🤖 AI Summary
This work addresses the challenges of high inference costs, latency, and limited interpretability in deployed multi-agent large language model (LLM) systems, where existing routing strategies struggle to achieve efficient, semantics-aware scheduling under dynamic workloads and mixed user intents. The authors propose AMRO-S, a novel framework that introduces ant colony optimization to multi-agent LLM routing for the first time. By integrating lightweight intent recognition, task-specific pheromone memory, and an asynchronous quality gating mechanism, AMRO-S enables low-overhead, highly transparent path selection. Experimental results across five public benchmarks and high-concurrency stress tests demonstrate consistent superiority over strong baselines, achieving improved trade-offs between output quality and computational cost.
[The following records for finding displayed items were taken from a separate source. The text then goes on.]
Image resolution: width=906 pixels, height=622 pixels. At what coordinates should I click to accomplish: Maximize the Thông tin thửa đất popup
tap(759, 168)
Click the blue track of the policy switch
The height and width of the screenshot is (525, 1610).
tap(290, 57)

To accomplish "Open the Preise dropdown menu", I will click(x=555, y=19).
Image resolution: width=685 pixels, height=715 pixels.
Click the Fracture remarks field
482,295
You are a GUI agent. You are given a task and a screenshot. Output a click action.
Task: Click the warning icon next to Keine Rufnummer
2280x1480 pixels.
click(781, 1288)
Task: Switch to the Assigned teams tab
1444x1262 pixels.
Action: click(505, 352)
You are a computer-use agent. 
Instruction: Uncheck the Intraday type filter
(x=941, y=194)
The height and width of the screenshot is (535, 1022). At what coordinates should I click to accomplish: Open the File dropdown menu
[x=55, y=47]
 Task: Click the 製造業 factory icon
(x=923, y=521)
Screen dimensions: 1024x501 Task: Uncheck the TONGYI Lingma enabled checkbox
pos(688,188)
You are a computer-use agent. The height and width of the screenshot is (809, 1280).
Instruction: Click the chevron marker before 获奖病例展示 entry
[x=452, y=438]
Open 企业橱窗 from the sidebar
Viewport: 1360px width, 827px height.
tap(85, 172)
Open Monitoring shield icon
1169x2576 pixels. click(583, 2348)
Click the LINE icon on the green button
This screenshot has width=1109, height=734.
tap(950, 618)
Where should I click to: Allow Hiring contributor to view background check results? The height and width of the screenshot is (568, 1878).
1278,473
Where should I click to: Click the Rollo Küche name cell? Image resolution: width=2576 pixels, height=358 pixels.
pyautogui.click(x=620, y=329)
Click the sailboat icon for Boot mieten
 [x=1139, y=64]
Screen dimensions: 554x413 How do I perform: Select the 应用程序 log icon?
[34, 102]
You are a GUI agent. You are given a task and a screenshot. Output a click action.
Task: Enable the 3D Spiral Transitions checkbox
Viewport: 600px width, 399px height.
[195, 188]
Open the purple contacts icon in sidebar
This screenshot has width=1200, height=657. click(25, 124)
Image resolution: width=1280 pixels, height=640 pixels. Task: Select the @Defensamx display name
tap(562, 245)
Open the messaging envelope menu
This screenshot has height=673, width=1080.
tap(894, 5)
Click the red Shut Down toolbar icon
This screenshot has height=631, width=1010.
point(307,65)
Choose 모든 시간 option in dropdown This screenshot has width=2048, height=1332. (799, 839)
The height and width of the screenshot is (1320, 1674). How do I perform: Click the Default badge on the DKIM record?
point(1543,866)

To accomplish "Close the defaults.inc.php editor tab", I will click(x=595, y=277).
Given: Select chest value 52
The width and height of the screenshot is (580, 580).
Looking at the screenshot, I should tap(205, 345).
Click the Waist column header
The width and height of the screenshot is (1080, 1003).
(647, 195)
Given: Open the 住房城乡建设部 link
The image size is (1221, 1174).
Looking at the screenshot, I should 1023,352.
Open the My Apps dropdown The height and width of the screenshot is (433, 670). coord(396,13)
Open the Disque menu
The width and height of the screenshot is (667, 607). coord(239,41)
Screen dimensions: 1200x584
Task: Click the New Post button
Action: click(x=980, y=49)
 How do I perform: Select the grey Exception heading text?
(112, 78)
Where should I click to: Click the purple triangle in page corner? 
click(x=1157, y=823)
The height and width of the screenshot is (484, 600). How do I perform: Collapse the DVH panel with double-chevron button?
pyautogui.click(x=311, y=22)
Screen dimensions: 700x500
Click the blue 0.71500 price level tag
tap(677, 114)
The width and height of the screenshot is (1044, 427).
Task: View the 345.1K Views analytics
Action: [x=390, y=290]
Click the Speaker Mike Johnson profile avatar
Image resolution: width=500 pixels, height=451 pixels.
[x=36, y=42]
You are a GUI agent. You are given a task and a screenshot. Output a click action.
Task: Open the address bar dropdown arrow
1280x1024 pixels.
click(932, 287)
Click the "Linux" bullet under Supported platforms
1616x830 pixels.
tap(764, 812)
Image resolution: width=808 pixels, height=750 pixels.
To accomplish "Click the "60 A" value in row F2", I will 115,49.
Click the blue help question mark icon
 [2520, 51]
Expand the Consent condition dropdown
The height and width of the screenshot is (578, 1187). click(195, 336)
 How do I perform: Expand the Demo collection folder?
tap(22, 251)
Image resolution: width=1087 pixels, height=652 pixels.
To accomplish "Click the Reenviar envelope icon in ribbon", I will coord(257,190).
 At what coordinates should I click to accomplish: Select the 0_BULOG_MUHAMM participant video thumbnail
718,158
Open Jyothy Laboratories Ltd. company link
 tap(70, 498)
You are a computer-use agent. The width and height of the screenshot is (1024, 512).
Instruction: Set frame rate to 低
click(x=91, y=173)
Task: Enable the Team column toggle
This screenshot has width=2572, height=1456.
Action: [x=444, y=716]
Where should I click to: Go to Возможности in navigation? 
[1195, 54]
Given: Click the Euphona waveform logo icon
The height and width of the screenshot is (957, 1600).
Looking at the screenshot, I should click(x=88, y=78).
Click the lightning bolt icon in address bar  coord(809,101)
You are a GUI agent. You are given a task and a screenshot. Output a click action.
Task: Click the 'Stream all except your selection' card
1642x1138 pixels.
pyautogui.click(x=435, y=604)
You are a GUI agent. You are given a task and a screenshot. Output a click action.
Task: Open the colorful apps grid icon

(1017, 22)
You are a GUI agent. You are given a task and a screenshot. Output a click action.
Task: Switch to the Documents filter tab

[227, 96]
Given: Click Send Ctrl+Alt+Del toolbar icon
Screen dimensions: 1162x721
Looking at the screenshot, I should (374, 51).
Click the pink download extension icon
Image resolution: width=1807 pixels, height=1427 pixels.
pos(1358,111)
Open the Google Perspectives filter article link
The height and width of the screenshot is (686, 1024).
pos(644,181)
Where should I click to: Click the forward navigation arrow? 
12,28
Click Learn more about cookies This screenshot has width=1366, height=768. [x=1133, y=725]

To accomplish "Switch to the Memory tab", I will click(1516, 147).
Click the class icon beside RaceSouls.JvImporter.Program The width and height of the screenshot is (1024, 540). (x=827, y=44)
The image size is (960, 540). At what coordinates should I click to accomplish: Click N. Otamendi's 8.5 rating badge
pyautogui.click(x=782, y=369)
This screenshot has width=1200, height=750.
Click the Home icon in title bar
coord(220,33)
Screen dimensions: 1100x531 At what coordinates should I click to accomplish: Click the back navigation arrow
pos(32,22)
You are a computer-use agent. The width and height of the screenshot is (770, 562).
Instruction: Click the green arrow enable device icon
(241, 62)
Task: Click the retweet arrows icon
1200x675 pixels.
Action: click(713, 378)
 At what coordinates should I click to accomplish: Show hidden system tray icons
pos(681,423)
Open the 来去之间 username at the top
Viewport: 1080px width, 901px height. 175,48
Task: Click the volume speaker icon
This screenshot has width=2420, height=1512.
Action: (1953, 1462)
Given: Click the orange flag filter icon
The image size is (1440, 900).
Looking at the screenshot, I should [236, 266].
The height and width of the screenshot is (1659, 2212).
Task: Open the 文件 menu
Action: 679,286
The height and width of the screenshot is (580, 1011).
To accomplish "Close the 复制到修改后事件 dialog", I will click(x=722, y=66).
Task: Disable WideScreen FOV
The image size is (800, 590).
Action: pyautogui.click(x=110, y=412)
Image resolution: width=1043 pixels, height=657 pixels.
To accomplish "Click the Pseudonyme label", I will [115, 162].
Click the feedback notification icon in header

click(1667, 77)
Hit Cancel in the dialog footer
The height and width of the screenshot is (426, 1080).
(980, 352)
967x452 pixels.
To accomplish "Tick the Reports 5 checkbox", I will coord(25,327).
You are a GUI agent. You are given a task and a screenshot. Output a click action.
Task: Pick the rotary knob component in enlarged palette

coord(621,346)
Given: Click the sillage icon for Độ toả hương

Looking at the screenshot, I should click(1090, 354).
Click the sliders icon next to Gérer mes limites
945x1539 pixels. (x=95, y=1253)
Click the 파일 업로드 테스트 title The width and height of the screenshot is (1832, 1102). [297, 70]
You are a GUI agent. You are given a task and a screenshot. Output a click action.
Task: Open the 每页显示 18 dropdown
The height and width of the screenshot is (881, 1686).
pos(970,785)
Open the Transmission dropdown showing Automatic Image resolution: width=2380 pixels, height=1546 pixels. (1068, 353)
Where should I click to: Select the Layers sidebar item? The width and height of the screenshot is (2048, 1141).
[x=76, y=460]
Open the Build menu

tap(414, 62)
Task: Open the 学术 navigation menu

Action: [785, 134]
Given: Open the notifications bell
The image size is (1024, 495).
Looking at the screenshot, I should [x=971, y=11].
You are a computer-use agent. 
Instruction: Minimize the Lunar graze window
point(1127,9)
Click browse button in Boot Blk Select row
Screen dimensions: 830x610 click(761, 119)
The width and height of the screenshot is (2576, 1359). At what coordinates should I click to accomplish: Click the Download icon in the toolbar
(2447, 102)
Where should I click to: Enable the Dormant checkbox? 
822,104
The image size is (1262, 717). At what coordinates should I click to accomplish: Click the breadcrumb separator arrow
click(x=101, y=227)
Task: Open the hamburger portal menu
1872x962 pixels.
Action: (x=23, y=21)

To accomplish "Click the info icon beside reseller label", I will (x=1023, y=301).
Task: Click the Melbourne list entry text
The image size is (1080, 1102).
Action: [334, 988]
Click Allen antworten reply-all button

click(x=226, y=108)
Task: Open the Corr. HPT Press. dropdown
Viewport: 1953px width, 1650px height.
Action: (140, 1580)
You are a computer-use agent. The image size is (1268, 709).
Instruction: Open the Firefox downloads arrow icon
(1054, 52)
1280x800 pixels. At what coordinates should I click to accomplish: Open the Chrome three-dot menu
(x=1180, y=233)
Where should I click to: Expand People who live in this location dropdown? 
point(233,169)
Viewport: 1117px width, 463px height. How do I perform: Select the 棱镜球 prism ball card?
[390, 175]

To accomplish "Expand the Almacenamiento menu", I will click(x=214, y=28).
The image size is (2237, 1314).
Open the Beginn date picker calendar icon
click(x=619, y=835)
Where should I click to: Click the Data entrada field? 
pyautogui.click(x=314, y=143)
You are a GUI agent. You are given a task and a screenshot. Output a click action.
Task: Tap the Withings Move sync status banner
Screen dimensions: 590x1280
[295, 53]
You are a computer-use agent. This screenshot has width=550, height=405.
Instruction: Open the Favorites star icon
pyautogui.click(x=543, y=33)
Moreover, the structured pheromone trails provide traceable, interpretable justifications for routing decisions.
📝 Abstract
Large Language Model (LLM)-driven Multi-Agent Systems (MAS) have demonstrated strong capability in complex reasoning and tool use, and heterogeneous agent pools further broaden the quality--cost trade-off space. Despite these advances, real-world deployment is often constrained by high inference cost, latency, and limited transparency, which hinders scalable and efficient routing. Existing routing strategies typically rely on expensive LLM-based selectors or static policies, and offer limited controllability for semantic-aware routing under dynamic loads and mixed intents, often resulting in unstable performance and inefficient resource utilization. To address these limitations, we propose AMRO-S, an efficient and interpretable routing framework for Multi-Agent Systems (MAS). AMRO-S models MAS routing as a semantic-conditioned path selection problem, enhancing routing performance through three key mechanisms: First, it leverages a supervised fine-tuned (SFT) small language model for intent inference, providing a low-overhead semantic interface for each query; second, it decomposes routing memory into task-specific pheromone specialists, reducing cross-task interference and optimizing path selection under mixed workloads; finally, it employs a quality-gated asynchronous update mechanism to decouple inference from learning, optimizing routing without increasing latency. Extensive experiments on five public benchmarks and high-concurrency stress tests demonstrate that AMRO-S consistently improves the quality--cost trade-off over strong routing baselines, while providing traceable routing evidence through structured pheromone patterns.